Por: Roberto Montoya Martínez
10 de enero de 2026.
Una de las agrupaciones más queridas y respetadas de nuestra localidad, debería estar de fiesta, pues cumple 36 años de dar alegría a los culiacanenses con su música.

Sin embargo, se han cubierto con el negro crespón del luto, a raíz de la pérdida irreparable de uno de sus integrantes el pasado 31 de diciembre.
Era el alma del conjunto, pues tocaba el requinto. No tenía nada que pedirle a Chamín correa, mucho menos al Güero Gil. Su estilo era único e irrepetible.
Hacemos referencia de Ramón Camargo, el famoso “lobito”, quien perteneció al preclaro Trío Azteca. Agrupación musical que por tres décadas y media, nos ha hecho recordar momentos de romance, nostalgia, alegría, y a veces de tristeza. Esta es su semblanza.
El Trío Azteca es un reconocido grupo musical sinaloense con más de 30 años de trayectoria, famoso por su estilo romántico y boleros, integrado por Roberto Zazueta (voz), Daniel Murillo (guitarra) y el recién fallecido Ramón Camargo “El Lobito” (requinto), conocido por su sencillez y gran corazón, y parte esencial de la cultura musical de Culiacán, Sinaloa, donde realizaban el programa “Tardes de Bolero”.
Con tan solo 7 discos compactos e infinidad de participaciones en programas de televisión, este trío ha calado hondo no solo en Culiacán, sino en el país entero, pues tanto Televisa como TV Azteca tuvieron a bien recibirlos en sus plataformas.

Cabe hacer mención que tuvieron su propio show de radio, gracias al ing.
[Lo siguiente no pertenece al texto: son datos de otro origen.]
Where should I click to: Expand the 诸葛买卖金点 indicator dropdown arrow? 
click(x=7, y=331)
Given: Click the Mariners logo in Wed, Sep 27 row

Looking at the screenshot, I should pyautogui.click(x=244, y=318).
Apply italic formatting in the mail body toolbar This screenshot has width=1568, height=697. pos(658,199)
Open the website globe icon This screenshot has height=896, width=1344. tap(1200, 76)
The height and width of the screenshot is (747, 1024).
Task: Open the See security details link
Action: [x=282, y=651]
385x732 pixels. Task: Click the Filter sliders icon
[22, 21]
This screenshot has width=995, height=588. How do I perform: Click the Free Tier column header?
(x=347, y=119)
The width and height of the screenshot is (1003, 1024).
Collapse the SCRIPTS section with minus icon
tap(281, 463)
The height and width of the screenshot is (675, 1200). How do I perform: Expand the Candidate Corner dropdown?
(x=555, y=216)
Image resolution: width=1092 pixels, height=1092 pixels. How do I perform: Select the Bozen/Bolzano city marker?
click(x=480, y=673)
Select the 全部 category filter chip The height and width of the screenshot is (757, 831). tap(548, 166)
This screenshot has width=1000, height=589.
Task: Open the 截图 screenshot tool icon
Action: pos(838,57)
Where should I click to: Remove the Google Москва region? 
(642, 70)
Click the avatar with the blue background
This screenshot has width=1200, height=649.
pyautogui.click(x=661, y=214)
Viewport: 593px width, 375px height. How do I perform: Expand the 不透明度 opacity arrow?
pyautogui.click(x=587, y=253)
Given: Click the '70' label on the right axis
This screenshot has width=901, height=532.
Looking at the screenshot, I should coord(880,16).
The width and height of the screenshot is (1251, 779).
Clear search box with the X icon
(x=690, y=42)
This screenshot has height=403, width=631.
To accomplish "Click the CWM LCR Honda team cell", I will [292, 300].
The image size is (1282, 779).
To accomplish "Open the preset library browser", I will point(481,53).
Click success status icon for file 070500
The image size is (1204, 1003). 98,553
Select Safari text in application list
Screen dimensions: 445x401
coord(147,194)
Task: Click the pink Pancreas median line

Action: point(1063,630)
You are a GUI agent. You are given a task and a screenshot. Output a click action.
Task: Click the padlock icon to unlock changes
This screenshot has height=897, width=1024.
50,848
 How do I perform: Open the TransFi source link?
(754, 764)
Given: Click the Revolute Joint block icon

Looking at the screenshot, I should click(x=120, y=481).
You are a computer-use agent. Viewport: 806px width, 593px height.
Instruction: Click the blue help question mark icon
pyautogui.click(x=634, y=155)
Rafael borbón (QEPD). Primero en XHWS, y después en XHCSI, ambos espacios fueron conducidos por la locutora Amelia Ibarra Medina, mejor conocida como Melita Ibarra.
Últimamente colaboraron con el locutor José Hernández, ayudándolo a recaudar fondos para sobrellevar su crisis de salud. La salud del lobito sufrió quebrantos en sus últimos días de vida, dejando este mundo el 31 de diciembre del 2025.
El Trío Azteca va a tener un amargo cumpleaños. A pesar de eso, se maquillarán el dolor y darán con amor su corazón de trapo. No se pueden quejar, no se deben quejar, eligieron ser trovadores.
Ellos, como cada martes, nos brindarán momentos de alegría y añoranza, solo que será la primera de muchas presentaciones sin la presencia del Lobito, que tocaba el requinto como los propios ángeles, y curiosamente, será el ángel que los estará cuidando, donde quiera que se encuentre. Animo muchachos. La función debe continuar pase lo que pase. Felicidades.